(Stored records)
------------------------------------------------------------

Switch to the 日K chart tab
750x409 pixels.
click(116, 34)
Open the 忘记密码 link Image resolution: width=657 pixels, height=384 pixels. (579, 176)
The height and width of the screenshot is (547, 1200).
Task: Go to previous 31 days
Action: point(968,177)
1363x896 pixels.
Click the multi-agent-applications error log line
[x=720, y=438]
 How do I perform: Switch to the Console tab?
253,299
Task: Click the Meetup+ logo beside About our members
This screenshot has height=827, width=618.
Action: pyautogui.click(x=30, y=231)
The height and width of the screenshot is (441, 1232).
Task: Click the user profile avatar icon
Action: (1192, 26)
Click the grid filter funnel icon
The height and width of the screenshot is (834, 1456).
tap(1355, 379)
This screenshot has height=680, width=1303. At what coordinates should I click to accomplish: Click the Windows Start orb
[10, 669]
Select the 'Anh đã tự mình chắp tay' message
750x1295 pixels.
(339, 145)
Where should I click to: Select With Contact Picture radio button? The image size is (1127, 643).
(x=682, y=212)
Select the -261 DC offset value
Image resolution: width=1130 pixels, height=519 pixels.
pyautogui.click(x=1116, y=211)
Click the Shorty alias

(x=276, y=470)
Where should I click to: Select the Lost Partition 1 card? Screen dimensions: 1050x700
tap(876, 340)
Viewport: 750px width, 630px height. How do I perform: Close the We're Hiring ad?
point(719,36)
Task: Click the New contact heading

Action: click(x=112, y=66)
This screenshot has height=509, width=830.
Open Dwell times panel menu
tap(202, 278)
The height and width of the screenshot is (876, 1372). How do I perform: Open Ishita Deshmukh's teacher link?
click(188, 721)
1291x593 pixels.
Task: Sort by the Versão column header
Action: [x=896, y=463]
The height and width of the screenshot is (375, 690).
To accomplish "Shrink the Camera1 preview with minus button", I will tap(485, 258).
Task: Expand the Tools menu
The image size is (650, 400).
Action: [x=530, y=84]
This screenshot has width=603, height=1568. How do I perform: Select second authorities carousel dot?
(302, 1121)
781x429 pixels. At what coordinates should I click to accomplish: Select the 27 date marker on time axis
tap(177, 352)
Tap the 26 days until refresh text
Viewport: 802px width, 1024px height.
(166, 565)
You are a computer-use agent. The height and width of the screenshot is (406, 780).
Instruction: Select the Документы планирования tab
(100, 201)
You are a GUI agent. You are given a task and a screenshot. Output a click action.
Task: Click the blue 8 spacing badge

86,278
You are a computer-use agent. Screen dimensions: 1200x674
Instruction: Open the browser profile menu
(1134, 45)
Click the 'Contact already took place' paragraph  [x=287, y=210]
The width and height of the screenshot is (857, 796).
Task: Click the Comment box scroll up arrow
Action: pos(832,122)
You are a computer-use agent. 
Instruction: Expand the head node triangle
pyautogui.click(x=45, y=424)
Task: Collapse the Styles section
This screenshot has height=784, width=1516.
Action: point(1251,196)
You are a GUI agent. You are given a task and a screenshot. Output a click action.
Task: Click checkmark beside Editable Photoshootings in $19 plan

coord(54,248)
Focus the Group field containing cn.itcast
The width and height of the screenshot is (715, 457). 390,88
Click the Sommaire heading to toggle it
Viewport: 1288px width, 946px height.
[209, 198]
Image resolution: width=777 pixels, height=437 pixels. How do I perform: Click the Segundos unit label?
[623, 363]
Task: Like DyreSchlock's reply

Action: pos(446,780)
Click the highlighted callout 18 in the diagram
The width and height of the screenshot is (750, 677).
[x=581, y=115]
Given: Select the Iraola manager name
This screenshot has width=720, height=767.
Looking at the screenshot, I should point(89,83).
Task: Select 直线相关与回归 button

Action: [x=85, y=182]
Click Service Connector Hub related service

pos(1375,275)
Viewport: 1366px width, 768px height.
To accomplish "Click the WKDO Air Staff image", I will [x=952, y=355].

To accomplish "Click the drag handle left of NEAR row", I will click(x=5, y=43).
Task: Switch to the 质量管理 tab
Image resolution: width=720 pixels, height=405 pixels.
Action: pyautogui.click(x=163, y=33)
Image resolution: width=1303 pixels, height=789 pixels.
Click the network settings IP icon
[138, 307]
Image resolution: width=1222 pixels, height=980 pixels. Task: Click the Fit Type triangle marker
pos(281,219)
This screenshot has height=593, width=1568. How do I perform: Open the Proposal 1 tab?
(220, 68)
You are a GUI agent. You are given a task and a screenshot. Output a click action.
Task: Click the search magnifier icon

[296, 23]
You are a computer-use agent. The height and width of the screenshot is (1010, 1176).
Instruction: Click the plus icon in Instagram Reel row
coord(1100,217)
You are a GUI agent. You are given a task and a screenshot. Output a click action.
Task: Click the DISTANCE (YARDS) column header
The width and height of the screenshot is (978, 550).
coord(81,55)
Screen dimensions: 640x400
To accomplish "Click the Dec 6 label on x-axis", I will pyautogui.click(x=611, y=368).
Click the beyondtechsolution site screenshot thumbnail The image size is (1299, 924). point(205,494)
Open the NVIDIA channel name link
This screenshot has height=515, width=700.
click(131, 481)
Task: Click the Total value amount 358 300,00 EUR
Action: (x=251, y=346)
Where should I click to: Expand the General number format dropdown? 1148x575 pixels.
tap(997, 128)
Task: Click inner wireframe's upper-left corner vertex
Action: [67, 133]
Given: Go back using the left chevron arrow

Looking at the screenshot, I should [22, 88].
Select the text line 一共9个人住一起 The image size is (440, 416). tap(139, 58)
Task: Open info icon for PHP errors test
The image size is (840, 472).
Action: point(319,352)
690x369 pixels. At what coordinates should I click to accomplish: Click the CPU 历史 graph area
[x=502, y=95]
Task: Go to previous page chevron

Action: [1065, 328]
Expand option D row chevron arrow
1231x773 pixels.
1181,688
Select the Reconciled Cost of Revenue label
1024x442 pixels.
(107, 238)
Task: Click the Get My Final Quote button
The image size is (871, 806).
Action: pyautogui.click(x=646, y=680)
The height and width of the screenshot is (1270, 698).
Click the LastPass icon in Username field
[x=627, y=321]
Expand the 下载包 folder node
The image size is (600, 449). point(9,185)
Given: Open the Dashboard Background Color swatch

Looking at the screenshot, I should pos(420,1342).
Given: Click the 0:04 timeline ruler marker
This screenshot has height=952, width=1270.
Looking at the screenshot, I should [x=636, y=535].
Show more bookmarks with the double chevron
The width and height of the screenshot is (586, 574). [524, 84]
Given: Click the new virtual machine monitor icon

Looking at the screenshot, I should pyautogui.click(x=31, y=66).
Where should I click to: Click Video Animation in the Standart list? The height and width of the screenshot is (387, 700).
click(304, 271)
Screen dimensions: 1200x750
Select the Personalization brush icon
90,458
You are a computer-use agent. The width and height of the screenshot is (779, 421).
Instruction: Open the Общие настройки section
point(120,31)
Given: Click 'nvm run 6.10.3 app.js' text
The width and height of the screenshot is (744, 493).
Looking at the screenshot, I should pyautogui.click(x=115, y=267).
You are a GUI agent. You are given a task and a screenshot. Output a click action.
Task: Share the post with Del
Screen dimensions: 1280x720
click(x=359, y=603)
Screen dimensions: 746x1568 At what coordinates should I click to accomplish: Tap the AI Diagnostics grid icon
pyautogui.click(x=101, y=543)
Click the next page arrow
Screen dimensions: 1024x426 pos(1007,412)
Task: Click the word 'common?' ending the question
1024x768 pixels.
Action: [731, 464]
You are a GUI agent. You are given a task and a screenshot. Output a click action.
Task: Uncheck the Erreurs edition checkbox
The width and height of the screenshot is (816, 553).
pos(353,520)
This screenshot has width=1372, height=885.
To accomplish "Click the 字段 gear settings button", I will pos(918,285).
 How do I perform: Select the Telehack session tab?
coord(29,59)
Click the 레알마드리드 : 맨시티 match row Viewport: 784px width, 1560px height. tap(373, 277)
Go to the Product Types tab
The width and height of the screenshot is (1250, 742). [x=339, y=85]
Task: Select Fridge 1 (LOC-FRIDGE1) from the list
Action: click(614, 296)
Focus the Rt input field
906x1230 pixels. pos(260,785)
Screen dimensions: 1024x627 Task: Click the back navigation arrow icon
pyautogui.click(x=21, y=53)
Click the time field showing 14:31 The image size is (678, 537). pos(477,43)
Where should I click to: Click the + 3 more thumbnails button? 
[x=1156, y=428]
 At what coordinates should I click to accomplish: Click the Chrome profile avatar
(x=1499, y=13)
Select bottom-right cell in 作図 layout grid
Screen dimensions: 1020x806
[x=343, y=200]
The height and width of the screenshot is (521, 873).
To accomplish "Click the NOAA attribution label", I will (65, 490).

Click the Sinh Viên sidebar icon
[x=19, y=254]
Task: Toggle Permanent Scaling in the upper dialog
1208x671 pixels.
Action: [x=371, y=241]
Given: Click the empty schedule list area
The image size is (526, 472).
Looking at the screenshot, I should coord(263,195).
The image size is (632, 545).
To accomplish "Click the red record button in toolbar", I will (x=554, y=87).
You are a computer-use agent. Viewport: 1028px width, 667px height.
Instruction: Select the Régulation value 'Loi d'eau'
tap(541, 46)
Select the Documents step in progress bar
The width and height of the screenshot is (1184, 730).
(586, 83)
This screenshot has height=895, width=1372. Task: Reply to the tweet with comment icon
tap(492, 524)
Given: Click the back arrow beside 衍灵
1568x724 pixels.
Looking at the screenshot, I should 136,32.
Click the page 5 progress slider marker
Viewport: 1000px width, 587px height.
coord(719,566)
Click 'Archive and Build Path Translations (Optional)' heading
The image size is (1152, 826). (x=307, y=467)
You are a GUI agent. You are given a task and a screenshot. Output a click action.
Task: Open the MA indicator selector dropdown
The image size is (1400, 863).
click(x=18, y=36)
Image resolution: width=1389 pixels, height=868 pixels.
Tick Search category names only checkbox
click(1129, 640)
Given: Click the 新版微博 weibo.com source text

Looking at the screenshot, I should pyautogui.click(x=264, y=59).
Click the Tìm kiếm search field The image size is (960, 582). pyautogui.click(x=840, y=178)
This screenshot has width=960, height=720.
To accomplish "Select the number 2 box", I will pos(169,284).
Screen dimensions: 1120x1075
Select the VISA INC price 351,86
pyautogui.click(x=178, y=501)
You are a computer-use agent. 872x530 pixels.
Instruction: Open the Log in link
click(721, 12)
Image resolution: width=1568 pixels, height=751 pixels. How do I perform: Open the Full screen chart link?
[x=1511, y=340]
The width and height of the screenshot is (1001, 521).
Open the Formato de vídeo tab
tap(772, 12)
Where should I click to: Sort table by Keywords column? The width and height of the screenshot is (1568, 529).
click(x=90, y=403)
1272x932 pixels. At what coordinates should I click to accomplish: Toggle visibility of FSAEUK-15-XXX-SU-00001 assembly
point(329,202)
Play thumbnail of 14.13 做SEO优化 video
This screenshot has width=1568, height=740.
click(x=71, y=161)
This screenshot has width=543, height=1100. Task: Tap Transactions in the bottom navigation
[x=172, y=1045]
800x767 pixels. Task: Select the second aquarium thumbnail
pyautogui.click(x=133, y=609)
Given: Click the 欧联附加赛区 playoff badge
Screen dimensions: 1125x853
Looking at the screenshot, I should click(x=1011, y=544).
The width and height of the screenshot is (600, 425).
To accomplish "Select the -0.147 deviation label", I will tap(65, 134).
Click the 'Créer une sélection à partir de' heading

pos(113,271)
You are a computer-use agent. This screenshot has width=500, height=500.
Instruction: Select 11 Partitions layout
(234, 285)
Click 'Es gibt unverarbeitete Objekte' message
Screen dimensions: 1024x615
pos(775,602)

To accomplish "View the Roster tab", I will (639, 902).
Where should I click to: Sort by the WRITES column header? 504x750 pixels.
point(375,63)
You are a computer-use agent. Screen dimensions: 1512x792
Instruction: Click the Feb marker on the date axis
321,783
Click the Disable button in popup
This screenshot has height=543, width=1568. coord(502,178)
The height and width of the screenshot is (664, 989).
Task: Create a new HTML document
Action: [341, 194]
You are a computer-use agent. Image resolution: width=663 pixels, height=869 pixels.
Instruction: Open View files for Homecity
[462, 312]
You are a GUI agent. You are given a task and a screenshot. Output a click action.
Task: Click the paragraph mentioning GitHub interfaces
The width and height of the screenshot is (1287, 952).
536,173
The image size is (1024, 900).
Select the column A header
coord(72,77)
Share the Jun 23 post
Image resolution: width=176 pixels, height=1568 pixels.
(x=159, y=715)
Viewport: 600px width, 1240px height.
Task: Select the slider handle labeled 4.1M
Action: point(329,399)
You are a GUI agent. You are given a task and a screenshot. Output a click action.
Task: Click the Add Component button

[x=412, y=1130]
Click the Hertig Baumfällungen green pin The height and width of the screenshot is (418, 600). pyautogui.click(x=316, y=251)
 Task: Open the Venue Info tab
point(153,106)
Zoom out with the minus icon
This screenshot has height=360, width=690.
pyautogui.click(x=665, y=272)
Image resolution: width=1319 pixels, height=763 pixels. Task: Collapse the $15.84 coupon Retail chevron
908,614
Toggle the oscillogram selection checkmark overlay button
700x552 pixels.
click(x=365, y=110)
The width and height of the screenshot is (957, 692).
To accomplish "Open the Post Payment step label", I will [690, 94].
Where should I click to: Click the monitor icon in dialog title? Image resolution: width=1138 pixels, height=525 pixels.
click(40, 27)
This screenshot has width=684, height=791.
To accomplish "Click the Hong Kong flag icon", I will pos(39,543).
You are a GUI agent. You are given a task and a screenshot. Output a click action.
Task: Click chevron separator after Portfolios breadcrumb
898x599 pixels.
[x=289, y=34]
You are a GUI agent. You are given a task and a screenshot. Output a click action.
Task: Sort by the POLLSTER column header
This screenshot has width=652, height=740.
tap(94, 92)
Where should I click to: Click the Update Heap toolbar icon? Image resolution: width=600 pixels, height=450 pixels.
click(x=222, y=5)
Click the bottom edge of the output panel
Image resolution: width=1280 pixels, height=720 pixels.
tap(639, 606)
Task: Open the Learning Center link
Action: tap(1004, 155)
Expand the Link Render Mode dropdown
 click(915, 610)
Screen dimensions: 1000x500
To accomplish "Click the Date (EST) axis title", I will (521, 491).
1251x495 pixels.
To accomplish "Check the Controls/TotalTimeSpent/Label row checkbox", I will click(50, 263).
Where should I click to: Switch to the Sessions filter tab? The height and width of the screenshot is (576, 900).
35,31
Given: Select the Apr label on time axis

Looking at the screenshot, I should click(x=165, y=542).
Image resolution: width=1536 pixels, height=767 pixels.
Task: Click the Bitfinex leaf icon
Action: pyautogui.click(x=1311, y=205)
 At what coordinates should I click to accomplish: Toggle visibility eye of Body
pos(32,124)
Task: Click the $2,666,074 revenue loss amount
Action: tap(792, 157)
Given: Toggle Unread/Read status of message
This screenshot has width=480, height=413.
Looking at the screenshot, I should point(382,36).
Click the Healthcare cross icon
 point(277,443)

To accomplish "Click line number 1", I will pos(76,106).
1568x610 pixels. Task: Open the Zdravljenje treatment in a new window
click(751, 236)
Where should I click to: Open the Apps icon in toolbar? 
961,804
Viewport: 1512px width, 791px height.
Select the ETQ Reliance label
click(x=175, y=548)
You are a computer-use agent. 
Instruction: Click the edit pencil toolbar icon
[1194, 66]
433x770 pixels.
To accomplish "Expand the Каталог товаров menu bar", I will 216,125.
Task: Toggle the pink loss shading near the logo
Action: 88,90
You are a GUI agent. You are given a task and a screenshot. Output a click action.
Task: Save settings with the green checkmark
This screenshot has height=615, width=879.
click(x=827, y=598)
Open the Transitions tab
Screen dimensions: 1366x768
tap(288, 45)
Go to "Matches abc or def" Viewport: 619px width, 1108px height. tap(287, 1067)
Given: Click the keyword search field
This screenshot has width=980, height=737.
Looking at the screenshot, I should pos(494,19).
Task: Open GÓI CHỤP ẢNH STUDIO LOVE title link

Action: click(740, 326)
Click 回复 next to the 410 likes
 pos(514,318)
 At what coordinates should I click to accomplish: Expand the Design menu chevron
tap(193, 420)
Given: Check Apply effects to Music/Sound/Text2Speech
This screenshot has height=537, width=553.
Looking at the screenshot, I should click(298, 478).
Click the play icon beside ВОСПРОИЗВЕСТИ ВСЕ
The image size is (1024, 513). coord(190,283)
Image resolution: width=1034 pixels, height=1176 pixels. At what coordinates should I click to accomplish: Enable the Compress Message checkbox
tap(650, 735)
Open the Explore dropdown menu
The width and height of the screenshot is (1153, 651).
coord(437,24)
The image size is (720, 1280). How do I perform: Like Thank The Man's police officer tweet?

------------------------------------------------------------

**Exercise directions**
Looking at the records above, return exactly the lines from the line with "Given: Click the 0:04 timeline ruler marker" to the line with "You are a computer-use agent. The width", both ends included.

**Answer to this problem**
Given: Click the 0:04 timeline ruler marker
This screenshot has height=952, width=1270.
Looking at the screenshot, I should [x=636, y=535].
Show more bookmarks with the double chevron
The width and height of the screenshot is (586, 574). [524, 84]
Given: Click the new virtual machine monitor icon

Looking at the screenshot, I should pyautogui.click(x=31, y=66).
Where should I click to: Click Video Animation in the Standart list? The height and width of the screenshot is (387, 700).
click(304, 271)
Screen dimensions: 1200x750
Select the Personalization brush icon
90,458
You are a computer-use agent. The width and height of the screenshot is (779, 421).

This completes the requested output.